Failed Canadian Crypto Firm Quadriga Was Just A High-Tech Version Of An Old-Fashioned Ponzi Scheme

Ponzi scheme

There is nothing new under the sun – just new ways to get away with it.

Many people are familiar with the term “Ponzi scheme” even if they may not know the original story or the mechanics through which bad guys make off with money using those schemes. But say the word “Ponzi” and may people’s minds will conjure up visions of slick-talking charmers taking victims’ hard-earned funds by promising stellar returns — but then disappearing into the night.

As a quick refresher course, Charles Ponzi plied his dark trade a century ago, giving his initial investors the sky-high returns he promised. But it turned out he used money from more recent investors to pay the investors who came in previously.

It was all a juggling act, but Ponzi schemes never end well. The scammers either disappear with the money or too many investors try to withdraw their funds at once and the scam collapses (as happened with Charles Ponzi). The Bernie Madoff debacle is but one glaring example of how Ponzi schemes come crashing down.

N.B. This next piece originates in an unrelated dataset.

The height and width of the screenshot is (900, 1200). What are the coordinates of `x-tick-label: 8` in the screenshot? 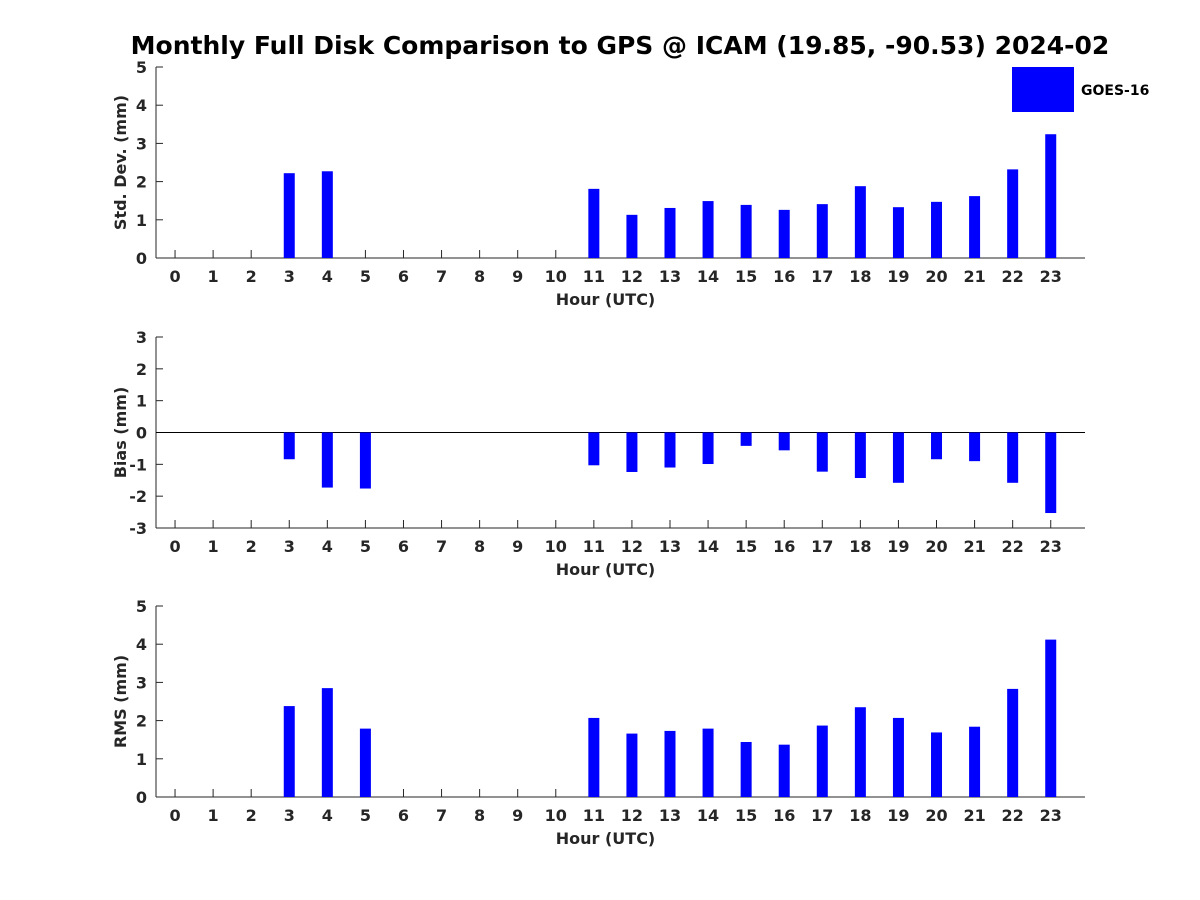 It's located at (480, 546).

And now, Ponzi schemes can be done digitally — using the shiny lure of cryptos.

In Canada, the Ontario Securities Commission this week reported that Quadriga CX, a crypto-trading platform that collapsed in that country last year, was nothing more than a glorified, high-tech Ponzi scheme.

“What happened at Quadriga was an old-fashioned fraud wrapped in modern technology,” the report noted.

Some 76,000 investors across the globe lost as much as $124 million as the company went under. And regulators have concluded that Quadriga failed because late CEO Gerald Cotten, who died in 2018, had been conducting fraudulent trades.

Authorities found that Cotten opened up accounts under various aliases and lost money trading cryptos with money from Quadriga’s legitimate and unwitting clients. Investigators concluded that Cotten carried out the fraud on his own.

And as had been widely reported, he died with the secrets of how to access the digital wallets held by those investors. But according to regulators, the money was largely gone anyway.

“Cotten sustained real losses when the price of crypto assets changed, thereby creating a shortfall in assets available to satisfy client withdrawals,” the OSC said in its report. “[He] covered this shortfall with other clients’ deposits. In effect, this meant that Quadriga operated like a Ponzi scheme.”

The OSC found that Cotten lost $115 million in trading, while he used other money stolen from clients to fund a “lavish” lifestyle. All told, $215 million was unaccounted for when Quadriga filed for protection in 2018. Only $46 million was eventually recovered.

Regulators wrote in their report that “OSC staff would likely have pursued an enforcement action against Cotten and Quadriga. However, this is not practical given that Cotten is deceased and Quadriga is bankrupt, with its assets subject to a court-supervised distribution process.”

So, there are no winners here in this modern version of an age-old tale. But at least now there are some answers.